● **WHAT YOU SHOULD DO**:
Give again, word for word, each line below starting at the one that contains "This screenshot has height=822, width=1456." and ending at the one that contains "Task: Click the red".
——
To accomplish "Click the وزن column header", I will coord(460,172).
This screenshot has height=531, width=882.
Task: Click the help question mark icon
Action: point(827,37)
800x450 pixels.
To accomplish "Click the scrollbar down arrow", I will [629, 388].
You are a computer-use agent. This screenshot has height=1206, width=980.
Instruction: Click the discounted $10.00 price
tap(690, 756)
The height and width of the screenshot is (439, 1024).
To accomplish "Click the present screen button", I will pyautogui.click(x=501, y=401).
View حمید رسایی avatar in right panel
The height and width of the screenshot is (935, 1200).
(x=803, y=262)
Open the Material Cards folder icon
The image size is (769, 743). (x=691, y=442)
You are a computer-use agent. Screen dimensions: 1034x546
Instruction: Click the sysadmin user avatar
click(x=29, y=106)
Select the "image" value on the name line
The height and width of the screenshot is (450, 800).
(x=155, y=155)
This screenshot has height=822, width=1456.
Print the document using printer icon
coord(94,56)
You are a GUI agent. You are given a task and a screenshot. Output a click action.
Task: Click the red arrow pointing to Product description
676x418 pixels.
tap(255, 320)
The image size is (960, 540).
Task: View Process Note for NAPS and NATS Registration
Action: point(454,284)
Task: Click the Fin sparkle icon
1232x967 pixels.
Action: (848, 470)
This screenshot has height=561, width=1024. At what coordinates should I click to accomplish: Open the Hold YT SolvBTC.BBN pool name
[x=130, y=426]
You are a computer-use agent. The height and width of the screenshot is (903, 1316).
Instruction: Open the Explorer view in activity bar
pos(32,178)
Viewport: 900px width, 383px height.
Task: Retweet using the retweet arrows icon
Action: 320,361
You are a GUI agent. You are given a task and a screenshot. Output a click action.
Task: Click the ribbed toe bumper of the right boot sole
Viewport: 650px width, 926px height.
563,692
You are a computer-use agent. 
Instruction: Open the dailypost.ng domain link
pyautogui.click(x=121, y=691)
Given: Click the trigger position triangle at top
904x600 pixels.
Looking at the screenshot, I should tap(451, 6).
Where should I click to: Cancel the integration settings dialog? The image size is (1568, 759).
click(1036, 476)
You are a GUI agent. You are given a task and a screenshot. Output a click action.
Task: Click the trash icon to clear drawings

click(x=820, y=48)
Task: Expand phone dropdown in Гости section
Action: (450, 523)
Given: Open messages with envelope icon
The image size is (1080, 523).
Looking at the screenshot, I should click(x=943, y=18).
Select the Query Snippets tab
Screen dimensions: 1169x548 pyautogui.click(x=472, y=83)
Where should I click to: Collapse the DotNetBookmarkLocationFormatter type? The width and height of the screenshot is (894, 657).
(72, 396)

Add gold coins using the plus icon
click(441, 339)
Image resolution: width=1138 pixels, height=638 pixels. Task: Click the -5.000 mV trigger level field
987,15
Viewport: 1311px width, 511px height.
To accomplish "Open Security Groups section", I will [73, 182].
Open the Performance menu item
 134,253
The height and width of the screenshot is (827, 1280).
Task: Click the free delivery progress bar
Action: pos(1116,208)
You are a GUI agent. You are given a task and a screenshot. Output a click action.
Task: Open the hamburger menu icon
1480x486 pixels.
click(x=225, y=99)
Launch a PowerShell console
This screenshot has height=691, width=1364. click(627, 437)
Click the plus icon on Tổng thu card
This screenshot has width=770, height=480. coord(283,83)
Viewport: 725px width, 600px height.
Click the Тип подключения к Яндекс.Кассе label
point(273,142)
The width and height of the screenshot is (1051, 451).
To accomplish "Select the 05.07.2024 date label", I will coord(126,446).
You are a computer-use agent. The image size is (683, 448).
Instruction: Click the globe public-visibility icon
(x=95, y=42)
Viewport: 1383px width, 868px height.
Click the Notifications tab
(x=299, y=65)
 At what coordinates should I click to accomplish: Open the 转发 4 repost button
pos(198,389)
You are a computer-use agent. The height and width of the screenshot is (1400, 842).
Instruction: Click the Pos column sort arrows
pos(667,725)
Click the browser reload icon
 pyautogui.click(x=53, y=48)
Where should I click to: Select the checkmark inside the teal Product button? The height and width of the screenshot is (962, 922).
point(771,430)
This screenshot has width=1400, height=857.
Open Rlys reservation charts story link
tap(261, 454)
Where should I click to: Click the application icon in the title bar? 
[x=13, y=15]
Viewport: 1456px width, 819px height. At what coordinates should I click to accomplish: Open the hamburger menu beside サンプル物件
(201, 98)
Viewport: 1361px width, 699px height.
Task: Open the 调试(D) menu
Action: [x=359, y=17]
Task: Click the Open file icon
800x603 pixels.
——
● **ANSWER BOX**:
This screenshot has height=822, width=1456.
Print the document using printer icon
coord(94,56)
You are a GUI agent. You are given a task and a screenshot. Output a click action.
Task: Click the red arrow pointing to Product description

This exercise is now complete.